— BEGIN Text passage —
But let's pretend Kubrick didn't do that. Let's just say the story runs sequentially from the Dawn of Man and the apes through the discovery of that black formica tabletop on the Moon, and Keir Dullea chasing Gary Lockwood around 'n' around the centrifuge, to the surrealism of the ending and Thus Spake Zarathustra running as Muzak for the journey back to Earth by that homunculus in the bubble. Let's pretend such was the case. (For those of you who haven't yet seen the film, naturally this will make very little sense, but don't let it bother you; if you are one-half of the crowd-followers I think you are, you will be dashing to queue up for the film soon anyhow, and you can clip this guide, put it in your wallet, and read it during the half-time intermission so when you emerge, your girlfriend or husband will think you are the most intellectual item since Nabokov, a rare combination of beauty and brains.)

 

Now. Had you read the short story, "The Sentinel," written by Arthur C. Clarke (well-known science fact/science fiction writer and co-author of the screenplay of 2001), upon which the film was loosely based, you would know that the black formica tabletop was a kind of radio signal left on Earth by aliens; left behind on their passage through our galaxy to somewhere else.

 

So. The first monolith, the one the apes find, is the one that gives the slope-brows the gift of reason (we know this because when one of them touches it, we hear Thus Spake Zarathustra and we are uplifted). And if you still had any doubts, the scene that follows shows the ape discovering the first utensil. The linkage is inescapable. Res ipsa loquitur.

 

So now we go from the ape hurling the bone-weapon into the air, to the space-shuttle spinning down through the void to dock (at unbearable length) at the space station.

 

Now we mulch on forward. They take half the two hours and x-minutes (it was forty when I saw it, but I understand they've cut seventeen minutes of boredom since then) of the film to let you in on the big deal surprise of another monolith being discovered on the Lunar surface . . . or strictly speaking, just below the surface, which is where the plot lies, as well. In Clarke's original story, the aliens had left the signal device—the monolith in the film, a pyramid in the story—on the Moon, because they wanted to get in touch with whatever life form developed on Earth only at a point when it was advanced enough to get to the Moon. (You knew, of course, that the ape-stuff took place on Earth, didn't you? Rob Reiner didn't.)

 

So they discover the monolith is sending out signals, and the receiver is somewhere out near Jupiter.
— END Text passage —
Challenge 1:
Starting at the beginning of the records and ending at the line that contains "สุภาษิต (166, 1480)", swap "Screenshot" for "Image" and give those lines again with everything else unchanged. Leave the picture out.
— BEGIN Supplied records —
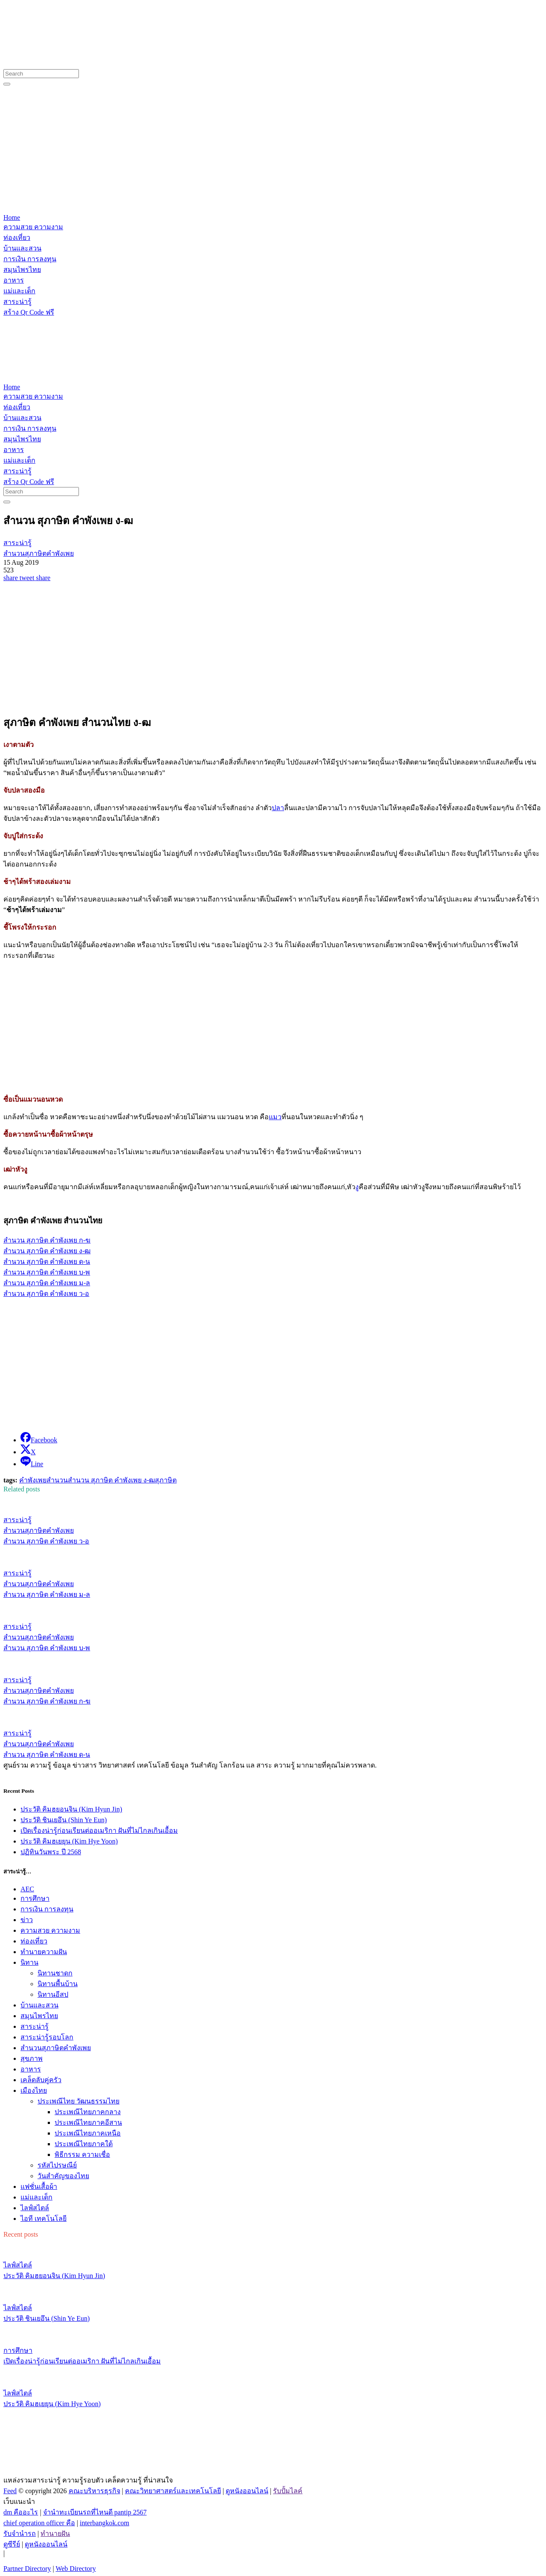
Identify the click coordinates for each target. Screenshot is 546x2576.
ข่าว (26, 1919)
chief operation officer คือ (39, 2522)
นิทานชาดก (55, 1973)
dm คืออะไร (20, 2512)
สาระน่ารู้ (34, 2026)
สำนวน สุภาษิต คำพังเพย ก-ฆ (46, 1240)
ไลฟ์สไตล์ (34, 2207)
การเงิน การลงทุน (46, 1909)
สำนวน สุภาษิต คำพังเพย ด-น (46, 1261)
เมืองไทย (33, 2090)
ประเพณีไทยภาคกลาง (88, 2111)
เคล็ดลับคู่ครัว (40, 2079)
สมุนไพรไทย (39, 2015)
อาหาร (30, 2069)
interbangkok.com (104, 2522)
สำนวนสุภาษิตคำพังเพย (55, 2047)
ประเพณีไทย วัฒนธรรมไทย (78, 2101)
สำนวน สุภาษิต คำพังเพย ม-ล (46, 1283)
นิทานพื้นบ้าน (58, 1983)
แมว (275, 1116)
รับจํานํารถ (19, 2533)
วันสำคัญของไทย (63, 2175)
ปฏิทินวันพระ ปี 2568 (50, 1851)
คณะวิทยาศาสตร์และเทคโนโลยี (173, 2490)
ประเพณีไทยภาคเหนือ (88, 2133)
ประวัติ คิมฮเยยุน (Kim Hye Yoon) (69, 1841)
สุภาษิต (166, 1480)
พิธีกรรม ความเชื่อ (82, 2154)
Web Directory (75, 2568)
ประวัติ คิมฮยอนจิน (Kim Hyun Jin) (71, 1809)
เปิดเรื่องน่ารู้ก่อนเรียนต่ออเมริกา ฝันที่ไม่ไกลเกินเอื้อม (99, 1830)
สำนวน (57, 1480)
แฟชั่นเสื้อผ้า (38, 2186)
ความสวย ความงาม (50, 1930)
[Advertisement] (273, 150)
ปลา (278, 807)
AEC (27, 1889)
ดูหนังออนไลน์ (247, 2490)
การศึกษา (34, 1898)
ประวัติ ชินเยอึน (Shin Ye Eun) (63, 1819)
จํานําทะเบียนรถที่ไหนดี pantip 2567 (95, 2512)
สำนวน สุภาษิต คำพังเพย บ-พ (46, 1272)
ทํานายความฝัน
— END Supplied records —
Challenge 2:
From the film essay, copy the passage starting at "Now. Had you" and ending at "the space station.".

Complete output 1:
Identify the click coordinates for each target. Image is 546x2576.
ข่าว (26, 1919)
chief operation officer คือ (39, 2522)
นิทานชาดก (55, 1973)
dm คืออะไร (20, 2512)
สาระน่ารู้ (34, 2026)
สำนวน สุภาษิต คำพังเพย ก-ฆ (46, 1240)
ไลฟ์สไตล์ (34, 2207)
การเงิน การลงทุน (46, 1909)
สำนวน สุภาษิต คำพังเพย ด-น (46, 1261)
เมืองไทย (33, 2090)
ประเพณีไทยภาคกลาง (88, 2111)
เคล็ดลับคู่ครัว (40, 2079)
สมุนไพรไทย (39, 2015)
อาหาร (30, 2069)
interbangkok.com (104, 2522)
สำนวนสุภาษิตคำพังเพย (55, 2047)
ประเพณีไทย วัฒนธรรมไทย (78, 2101)
สำนวน สุภาษิต คำพังเพย ม-ล (46, 1283)
นิทานพื้นบ้าน (58, 1983)
แมว (275, 1116)
รับจํานํารถ (19, 2533)
วันสำคัญของไทย (63, 2175)
ปฏิทินวันพระ ปี 2568 (50, 1851)
คณะวิทยาศาสตร์และเทคโนโลยี (173, 2490)
ประเพณีไทยภาคเหนือ (88, 2133)
ประวัติ คิมฮเยยุน (Kim Hye Yoon) (69, 1841)
สุภาษิต (166, 1480)

Complete output 2:
Now. Had you read the short story, "The Sentinel," written by Arthur C. Clarke (well-known science fact/science fiction writer and co-author of the screenplay of 2001), upon which the film was loosely based, you would know that the black formica tabletop was a kind of radio signal left on Earth by aliens; left behind on their passage through our galaxy to somewhere else.

 

So. The first monolith, the one the apes find, is the one that gives the slope-brows the gift of reason (we know this because when one of them touches it, we hear Thus Spake Zarathustra and we are uplifted). And if you still had any doubts, the scene that follows shows the ape discovering the first utensil. The linkage is inescapable. Res ipsa loquitur.

 

So now we go from the ape hurling the bone-weapon into the air, to the space-shuttle spinning down through the void to dock (at unbearable length) at the space station.